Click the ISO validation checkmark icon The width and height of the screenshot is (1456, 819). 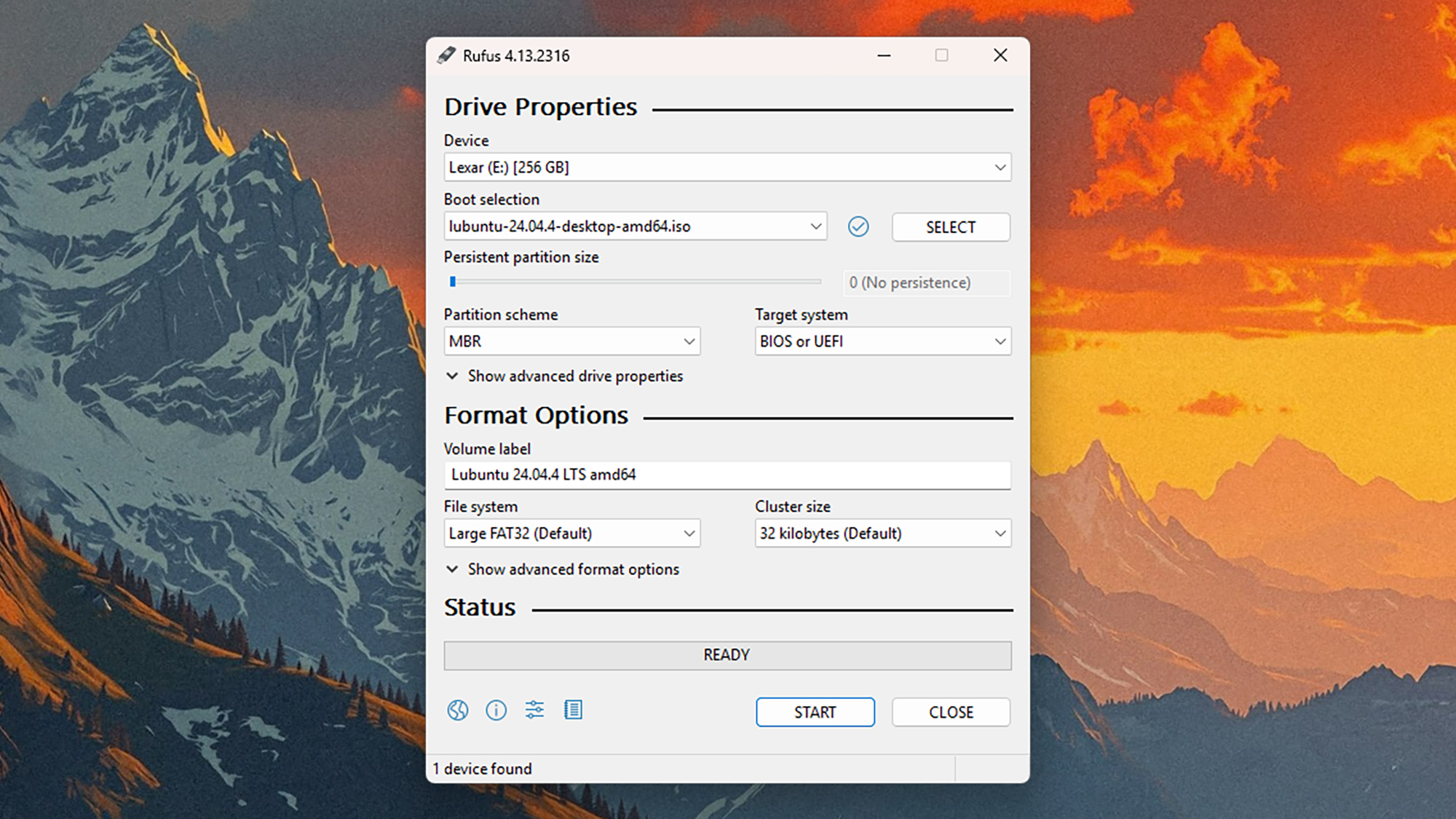click(859, 226)
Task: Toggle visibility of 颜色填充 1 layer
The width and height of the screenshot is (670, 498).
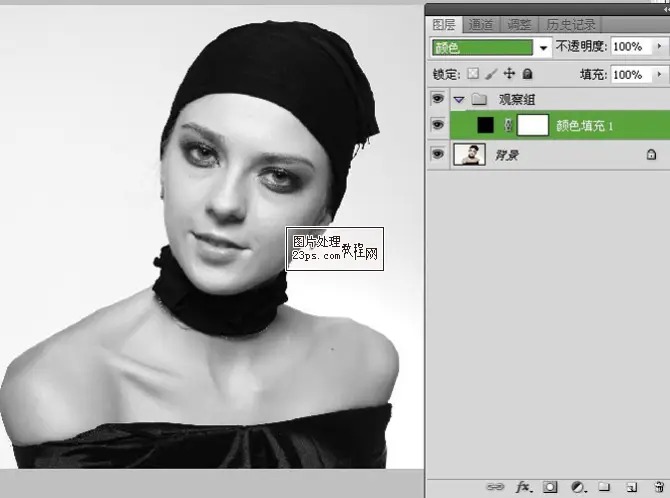Action: click(437, 125)
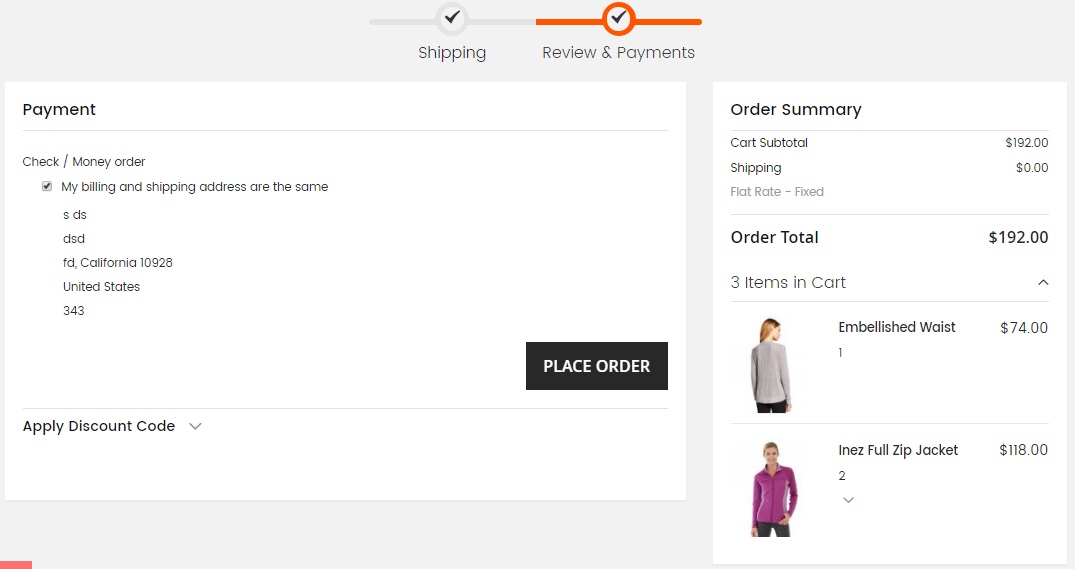This screenshot has width=1075, height=569.
Task: Select the Review & Payments step label
Action: (x=618, y=53)
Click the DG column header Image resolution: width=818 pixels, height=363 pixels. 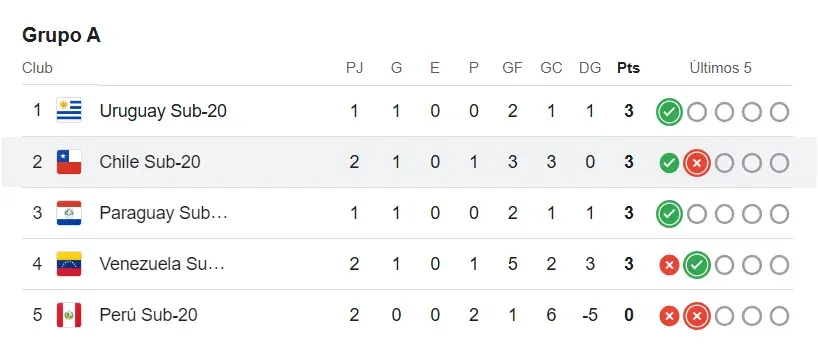(x=590, y=68)
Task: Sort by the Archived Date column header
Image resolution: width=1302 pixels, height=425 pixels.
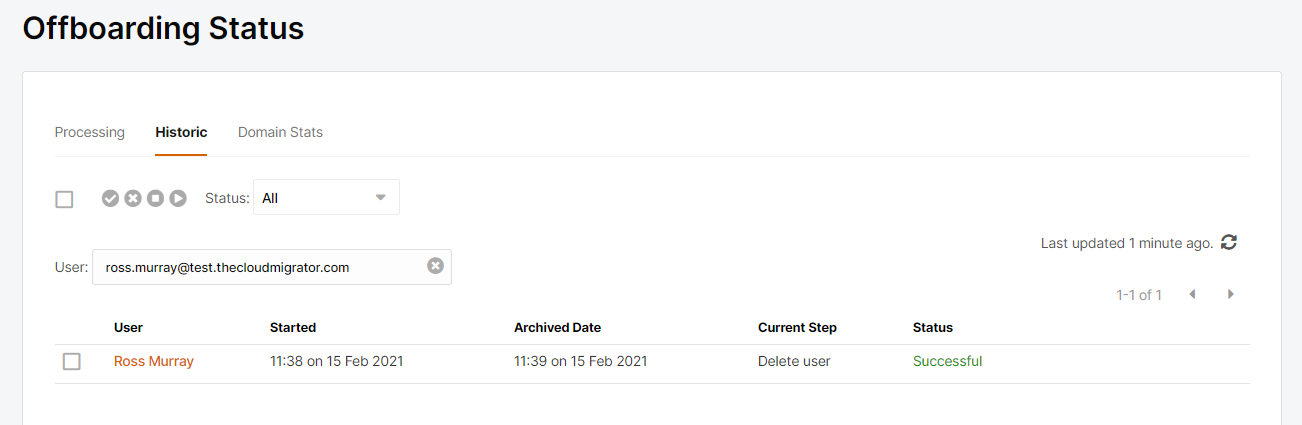Action: [558, 327]
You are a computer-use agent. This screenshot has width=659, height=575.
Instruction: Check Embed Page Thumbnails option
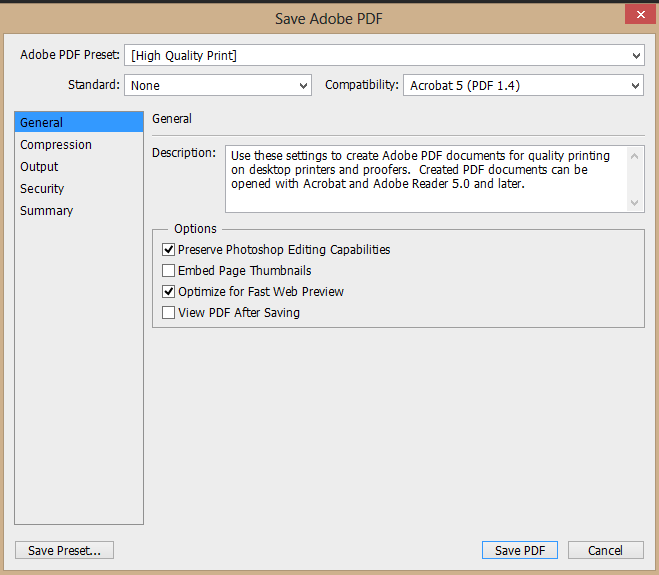(x=168, y=271)
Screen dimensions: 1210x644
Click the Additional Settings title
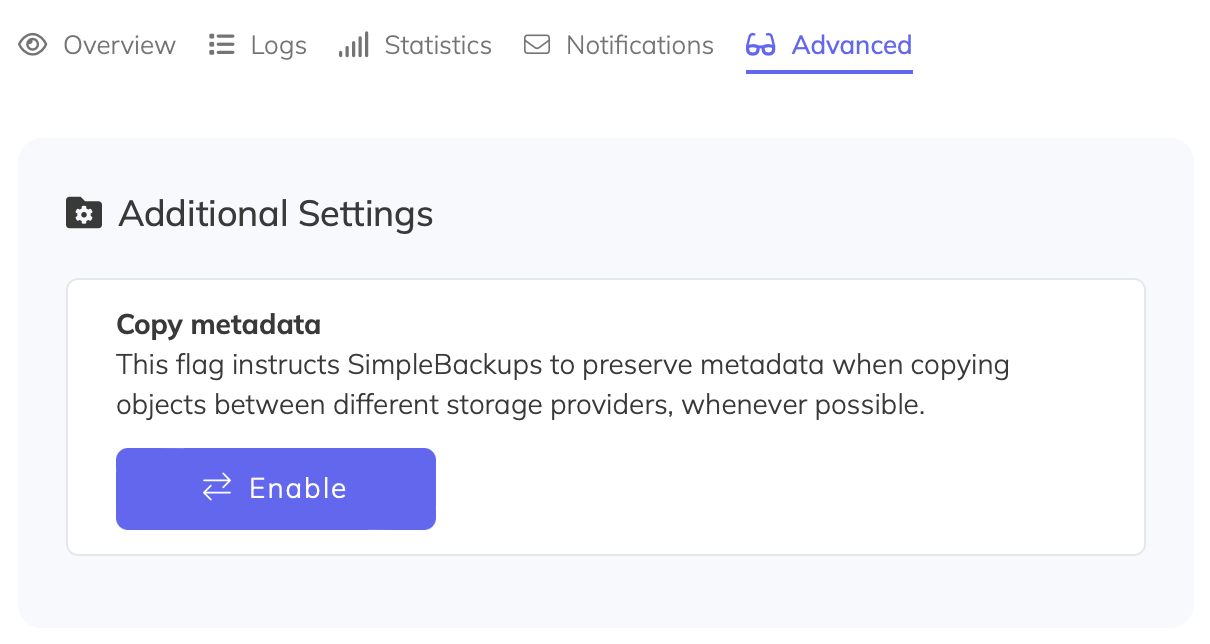pyautogui.click(x=276, y=213)
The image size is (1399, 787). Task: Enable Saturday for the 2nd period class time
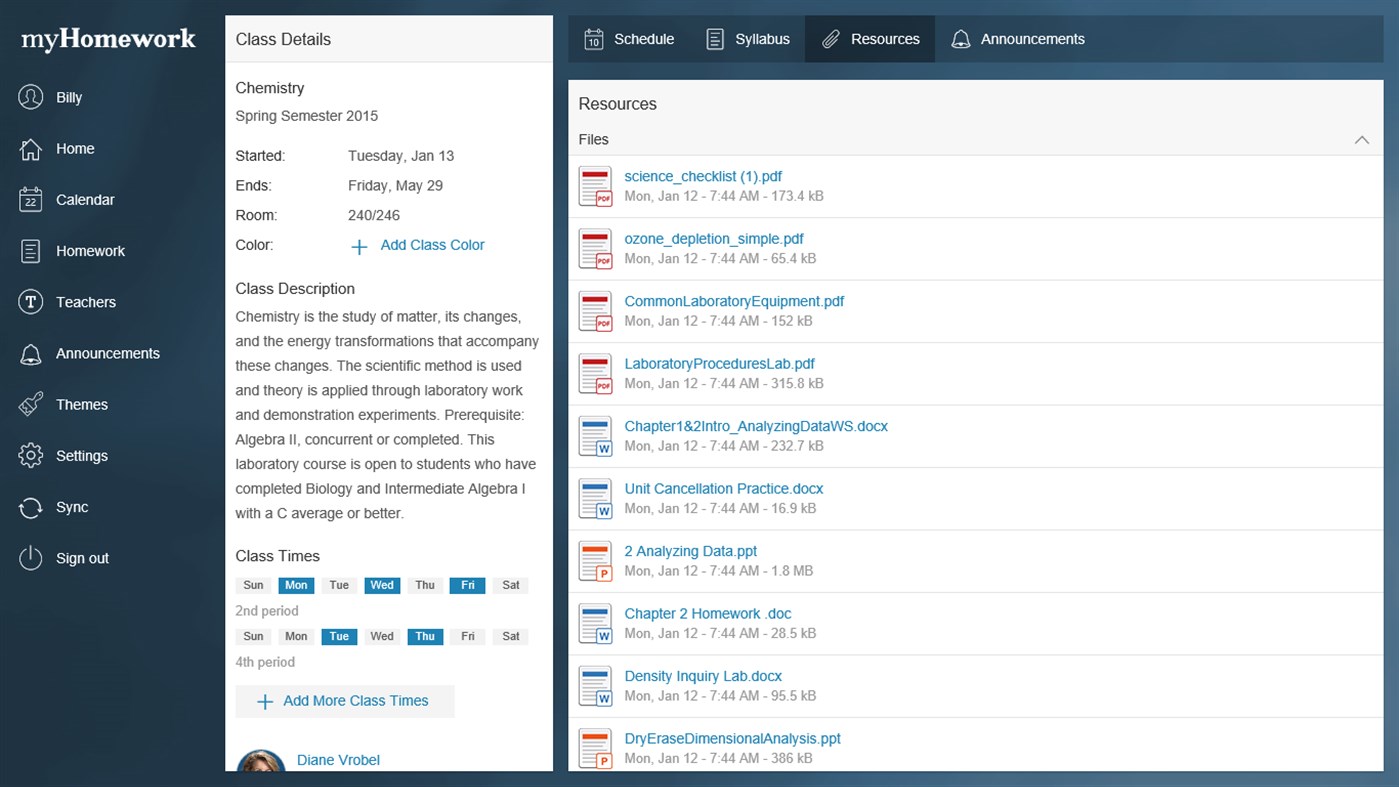point(510,585)
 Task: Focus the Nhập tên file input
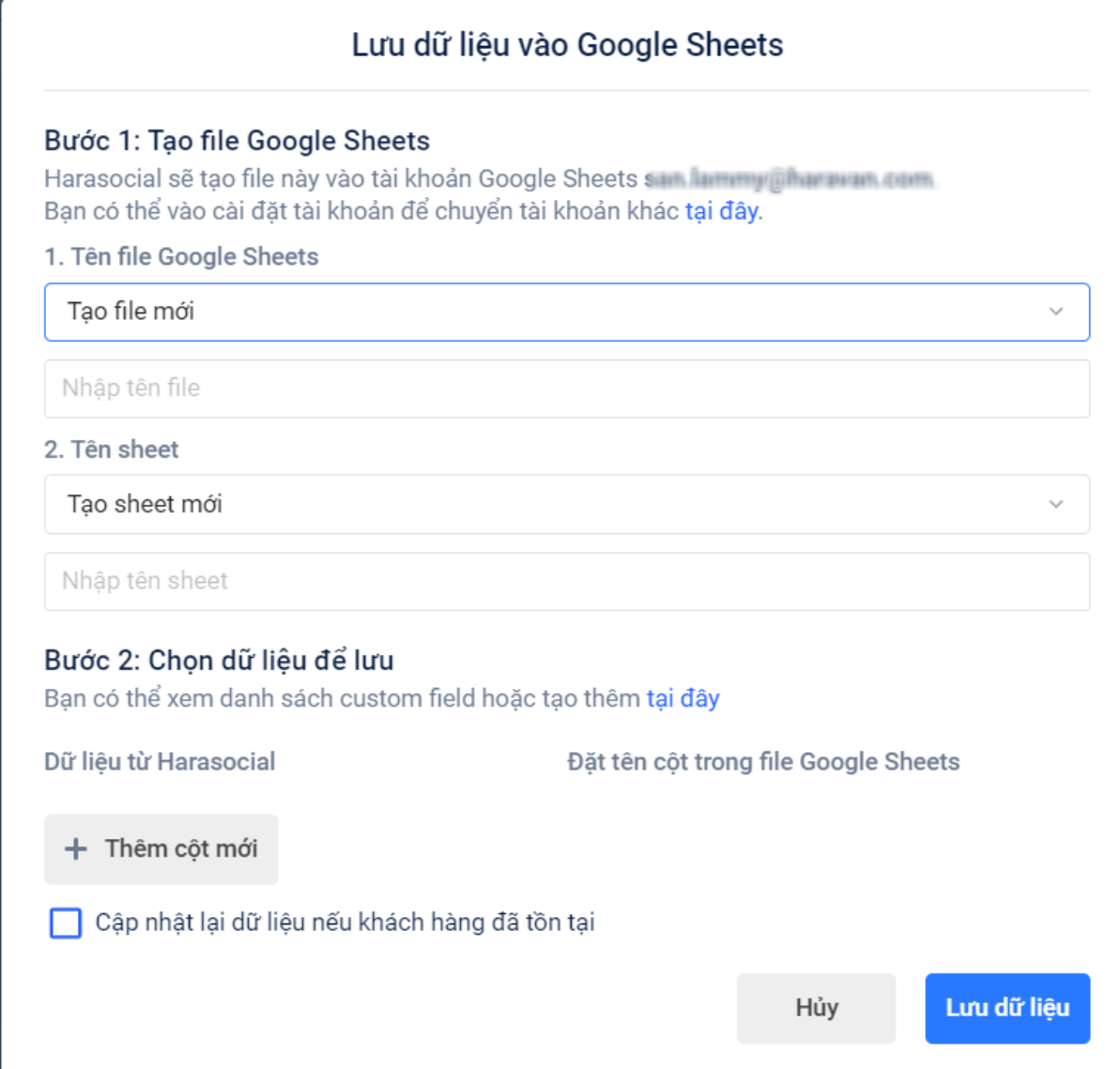(566, 389)
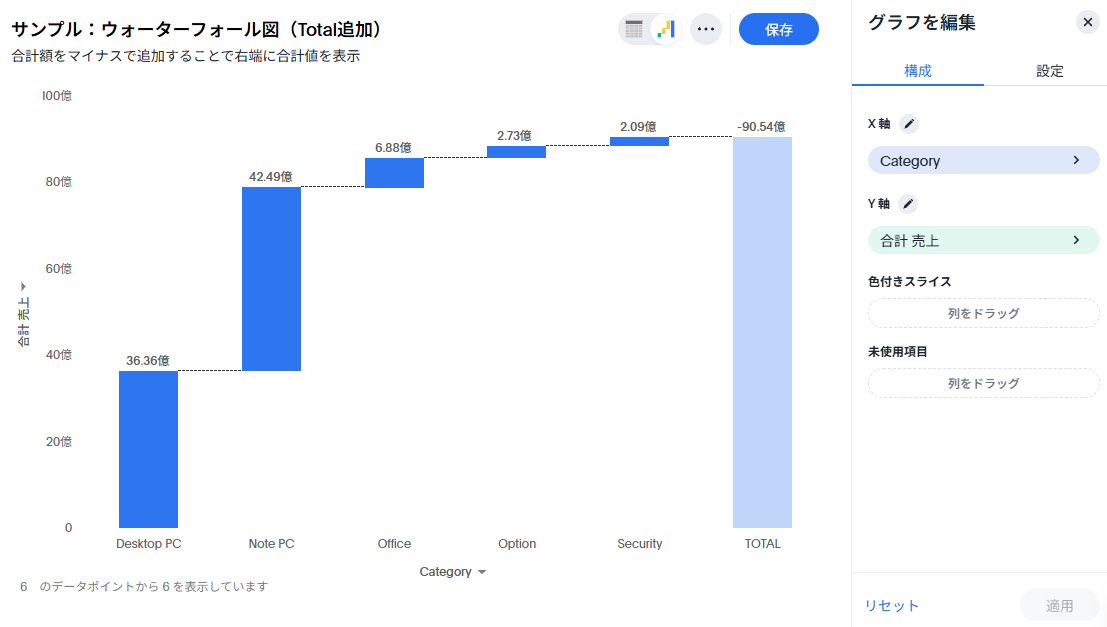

····················

* Problem: Reproduce the entries above without any change, starting at the line containing "Screen dimensions: 1210x644" and continuing through the last of the entries. Leave out the pictures.

* Reply to the task:
Screen dimensions: 1210x644
Click the Additional Settings title
pyautogui.click(x=276, y=213)
The image size is (1399, 787). Task: Enable Saturday for the 2nd period class time
point(510,585)
 Task: Focus the Nhập tên file input
(566, 389)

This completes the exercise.